Calls for more stimulus in China

China’s gross domestic product expanded by 5.2% in the fourth quarter of 2023 over the same quarter in the previous year. While the headline figure seemed relatively stronger, there are significant pockets of weakness in China’s economy, hindering overall growth. This has raised calls for the government and PBOC to provide more fiscal and monetary support to help drive stronger economic growth. Domestic demand has been particularly weak. Ongoing lockdown restrictions impeded spending by Chinese households, and despite a sharp increase after the removal of these restrictions, spending returned to muted levels to close out the year. Meanwhile, the weakness in China’s property markets persists, with the market being negatively impacted by weak demand and high debt levels. Despite the weak conditions in two critical components of China’s economy, the PBOC held its one- and five-year LPRs steady at its first fixing of 2024. However, it reduced its reserve requirement ratio for financial institutions, hoping to raise liquidity in the system. Ramping up support could raise liquidity and boost confidence, which might help propel China’s economy to growth later in 2024.

Red Sea troubles cause concern about supply disruption

Complications in the Red Sea since October have threatened the global supply chain. In response to Israel–Palestine tensions, Houthi Rebels have orchestrated attacks on shipping vessels through the Red Sea, which is inhibiting shipping through the Suez Canal.
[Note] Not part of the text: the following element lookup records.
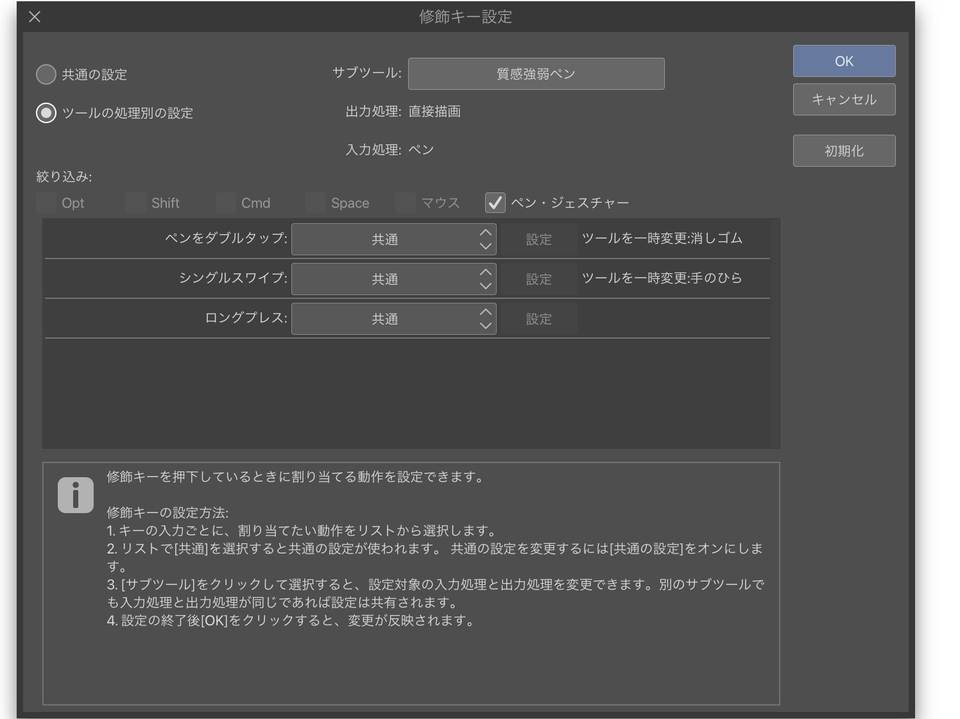Image resolution: width=960 pixels, height=719 pixels.
Task: Select ツールの処理別の設定 option
Action: pyautogui.click(x=45, y=113)
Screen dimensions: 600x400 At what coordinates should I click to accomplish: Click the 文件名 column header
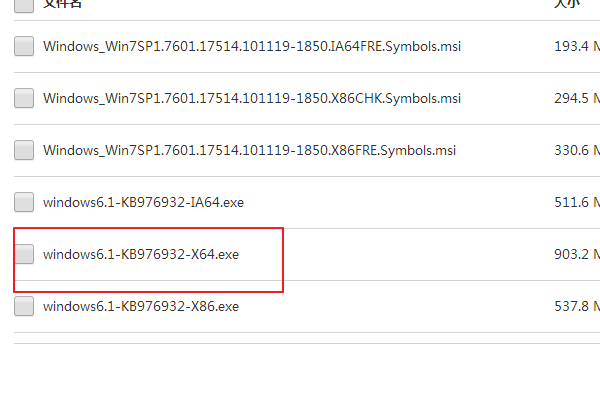(x=63, y=4)
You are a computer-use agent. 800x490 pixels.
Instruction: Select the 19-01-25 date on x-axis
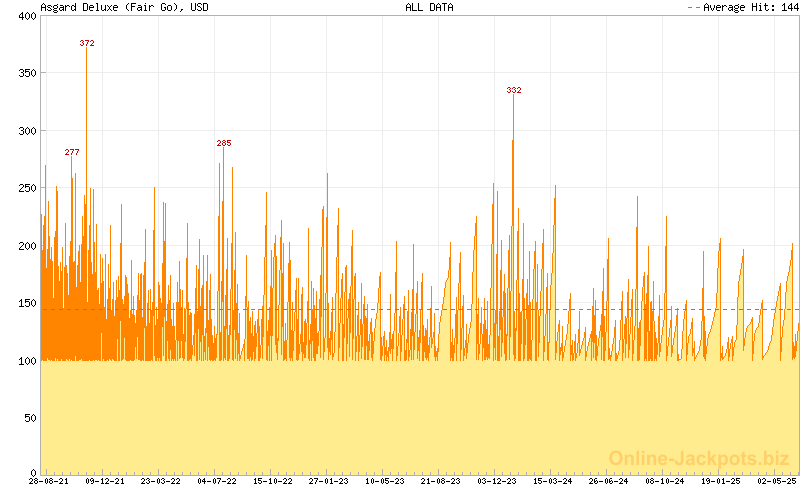[721, 481]
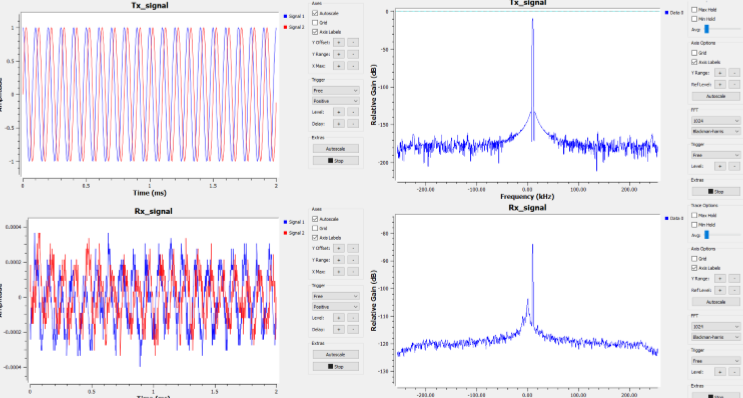Stop the Rx_signal time plot
Screen dimensions: 743x398
pos(335,366)

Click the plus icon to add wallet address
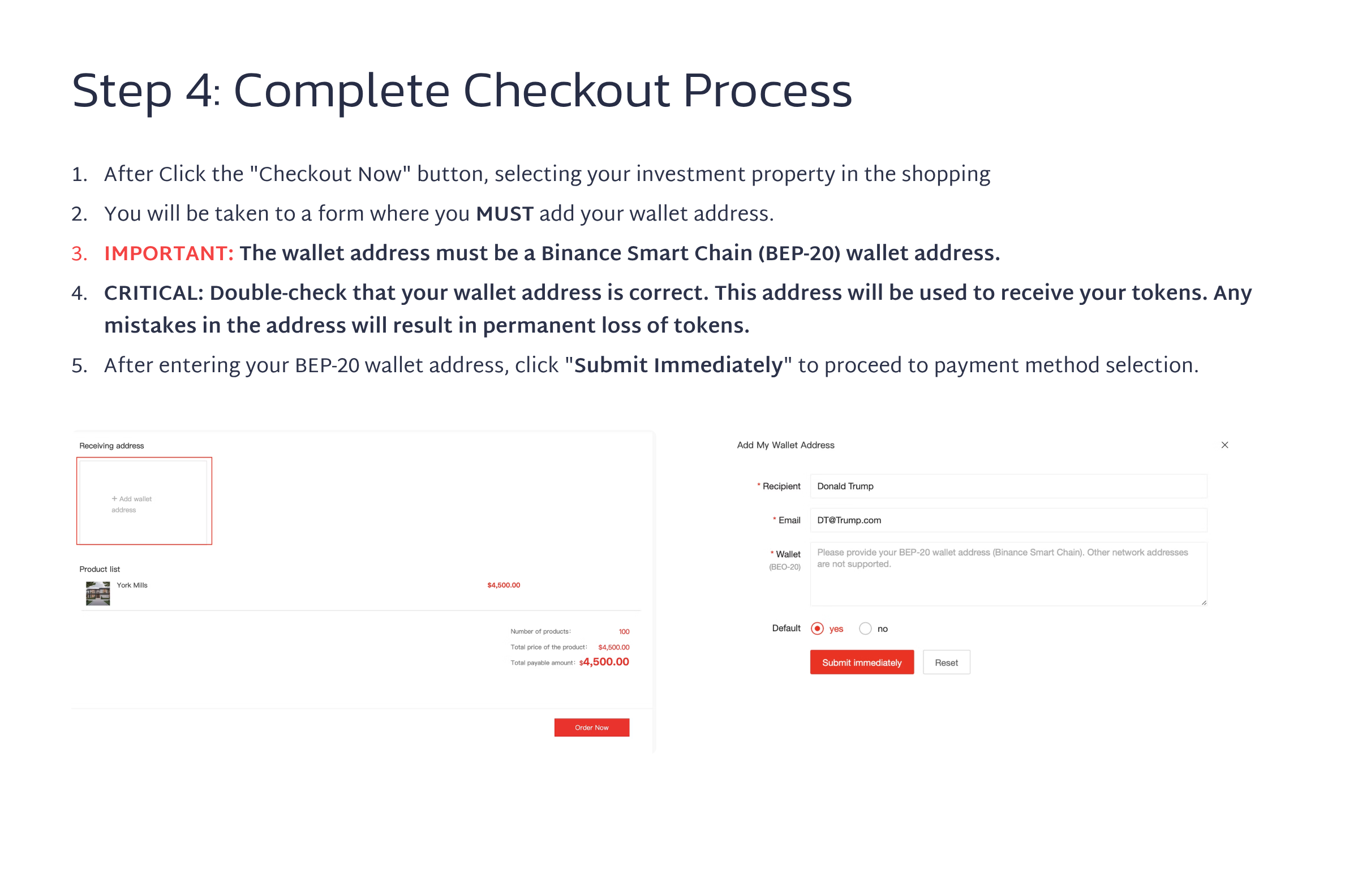[114, 499]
This stretch of water is crucial for trade between Asia, Europe and Africa. The attacks have also hindered shipping to North America. The water passageway carries about 12% of global trade, amounting to billions of dollars each year. In response, several major shipping companies have decided not to use the Red Sea. Instead, they are travelling around the southern tip of Africa, which is adding approximately two extra weeks to shipping times. Companies from BP to Tesla, among others, have been impacted by the disruption. BP has halted oil shipments through the Red Sea, while Tesla had to shut down a plant in Germany due to a lack of parts. During the pandemic, inflation soared due in part to significant supply chain disruptions. The complications in the Red Sea are pushing up shipping costs and times, which could push up prices for products, including energy. As central banks are working to push down prices, more supply chain disruptions might add upward pressure to consumer prices. The price of oil rose over the month of January.